COMPLETE THE FOLLOWING:
A. Which questions does the text about tool rental injuries and rookie safety ask? List every one.
B. Can you carry on the text about tool rental injuries and rookie safety, starting after its last sentence?

My first few months of work in the tool rental department of a home improvement big-box store was almost the end of me. I worked hard and injured myself more times than I care to admit. I had a lot to prove to the men behind the counter as well as the customers in front of it.
The first injury came while hooking the trailer of the Ditch Witch trencher to a customer’s truck. I struggled with it, and man, was I nervous. The customer bent down to help me, and I quickly moved out of his way, only to smack the back of my head on the trencher’s teeth at full speed.
Then came the ladder incident. I tilted this special metal ladder for the tool rental department back, rolled it down the narrow aisle, and accidentally ran into a corner of the shelf. It would have been no big deal had I tilted the ladder down to my waist, but it was actually just at my shoulders, and I received a solid smack in the mouth. How I avoided breaking my teeth is beyond me, but it was another accident report and a trip to the dentist.
ROOKIE SAFETY MATTERS
Safety is an important topic: one that is emphasized in many an HVACR company. Emphasized or not, though, injuries happen. What happens when a rookie installer is running down the stairs with parts or tools and he trips? Who’s responsible when a unit’s weight shifts and comes crashing down on a limb? Why even talk about safety? It seems like a “duh” topic to any sane contractor in the HVACR business. Of course they are safe. They talk about it, train their employees on it, and get insurance discounts because of it. Safety is important.

SUPPLIED ENTRIES:
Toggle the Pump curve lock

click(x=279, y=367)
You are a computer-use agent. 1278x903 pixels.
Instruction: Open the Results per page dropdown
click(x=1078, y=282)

RESULTS FOR THE EXERCISE:
A.
- What happens when a rookie installer is running down the stairs with parts or tools and he trips?
- Who’s responsible when a unit’s weight shifts and comes crashing down on a limb?
- Why even talk about safety?

B.
Safety was important to me, too, while I disinfected cuts and scrapes from the latest tool that had risen up against being cleaned. Not missing work was important as well. What was even more important was stopping the constant pain levels that ebbed and flowed with the injuries I caused myself by working hard, lifting heavy things, pushing to be better at my job, and being safe. That’s the point.
Inexperience can be detrimental to the rookies you have in your business. Despite being trained and following all safety precautions, they are new to the job and have something to prove. It is not that they are reckless cowboys who laugh in the face of safety — well, maybe some are — it’s that they are pushing themselves to their limits to prove that they belong there.
Too much experience can be detrimental to the veterans you have in your business as well. They have the knowledge and the tools, but experience means years, and years mean changes. Not only does the veteran technician have to avoid safety complacency, but they also continue to change in their physical capacity. It often starts small, but increased wear and tear from years on the job leaves them trying to prove that they still belong there too.
These performance situations can be dangerous for employees as well as the contractors who hired them. It is not good having injured employees at any time. Work injuries open up the company to liability, fines, and increased insurance rates, not to mention the dangers of possible employee substance abuse from the medications they may be prescribed.
The next time there is a staff meeting, talk about safety, but also talk about and acknowledge the value of each employee on your staff. Foster a mentorship environment, and be the one that bridges the gap between the rookies, the veterans, and the technicians in the middle.
As for me, the most danger I face at my job with The NEWS is random papercuts. So I think I will be OK. Catch up with me another time, though, and I will tell you the one about cutting down trees and my new knee ligament.